» **How to complete this task**: Leaving out every picture, copy the lines of the material below exactly, from the line containing "You are a GUI" through the line containing "Task: Toggle dark mode with the moon button".

» **Exercise material**:
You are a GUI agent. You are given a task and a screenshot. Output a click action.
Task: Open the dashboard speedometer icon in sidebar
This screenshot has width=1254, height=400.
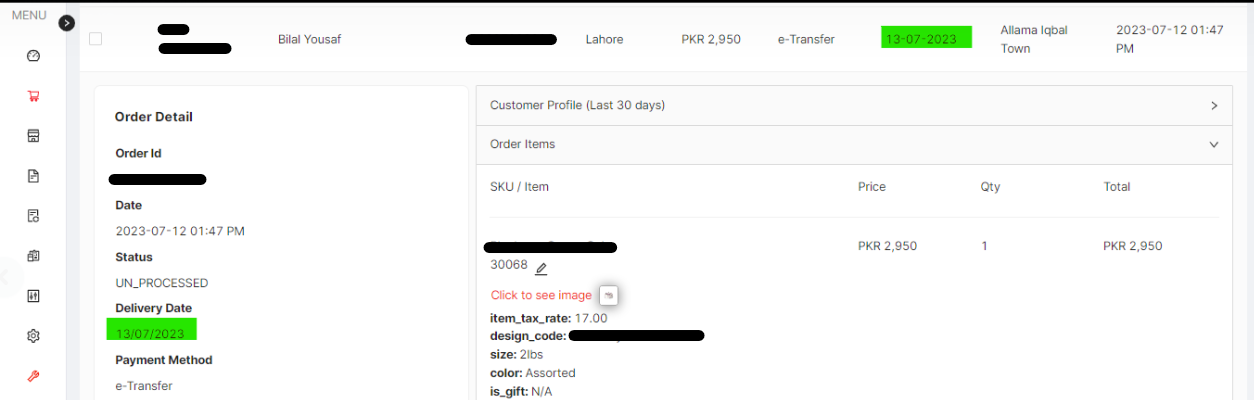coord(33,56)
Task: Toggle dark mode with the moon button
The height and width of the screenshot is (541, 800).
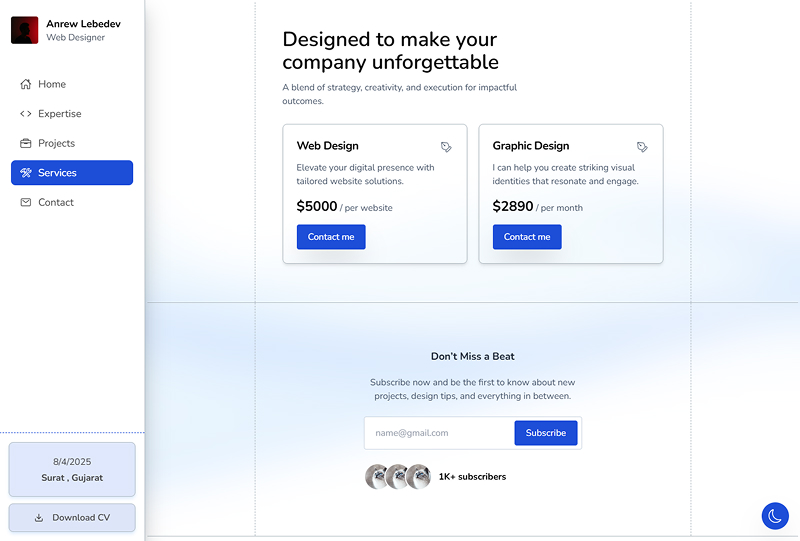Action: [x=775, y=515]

* * *

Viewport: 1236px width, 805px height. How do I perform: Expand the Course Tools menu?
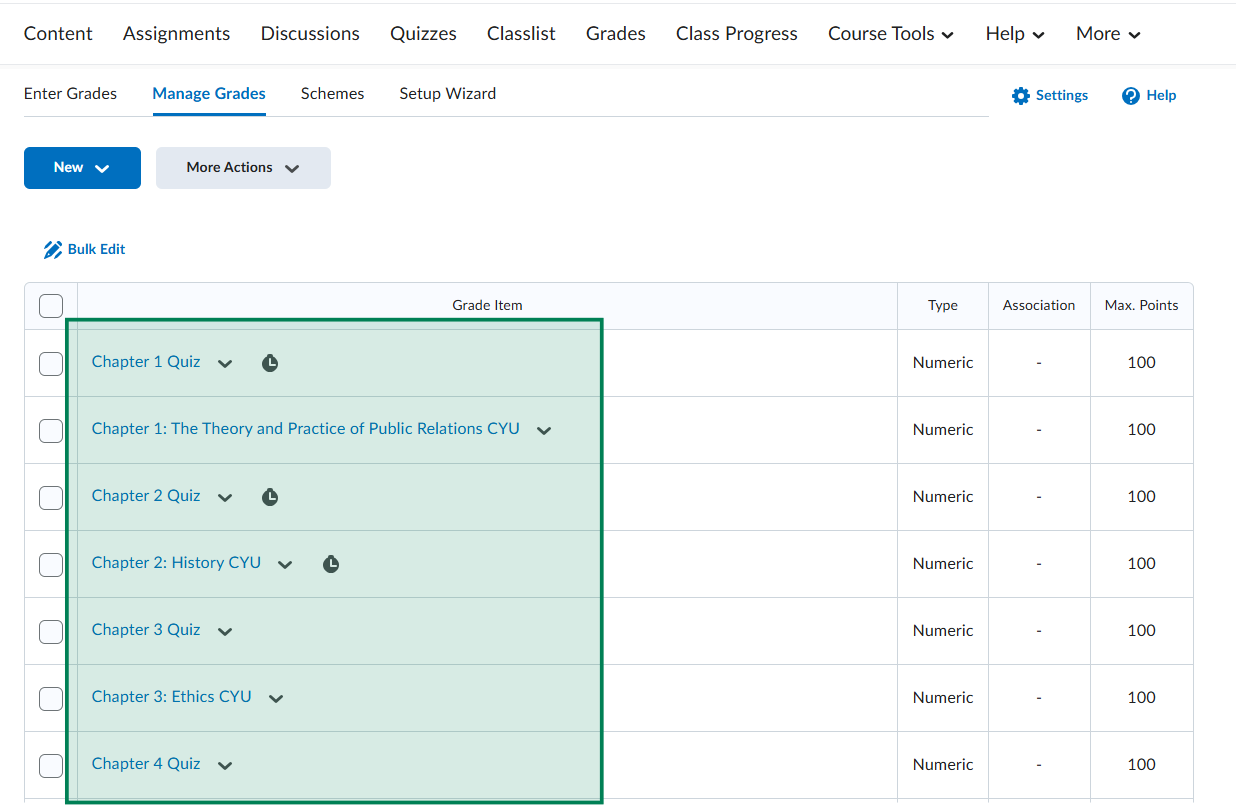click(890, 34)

» **Solution to the problem**:
You are a GUI agent. You are given a task and a screenshot. Output a click action.
Task: Open the dashboard speedometer icon in sidebar
This screenshot has width=1254, height=400.
coord(33,56)
Task: Toggle dark mode with the moon button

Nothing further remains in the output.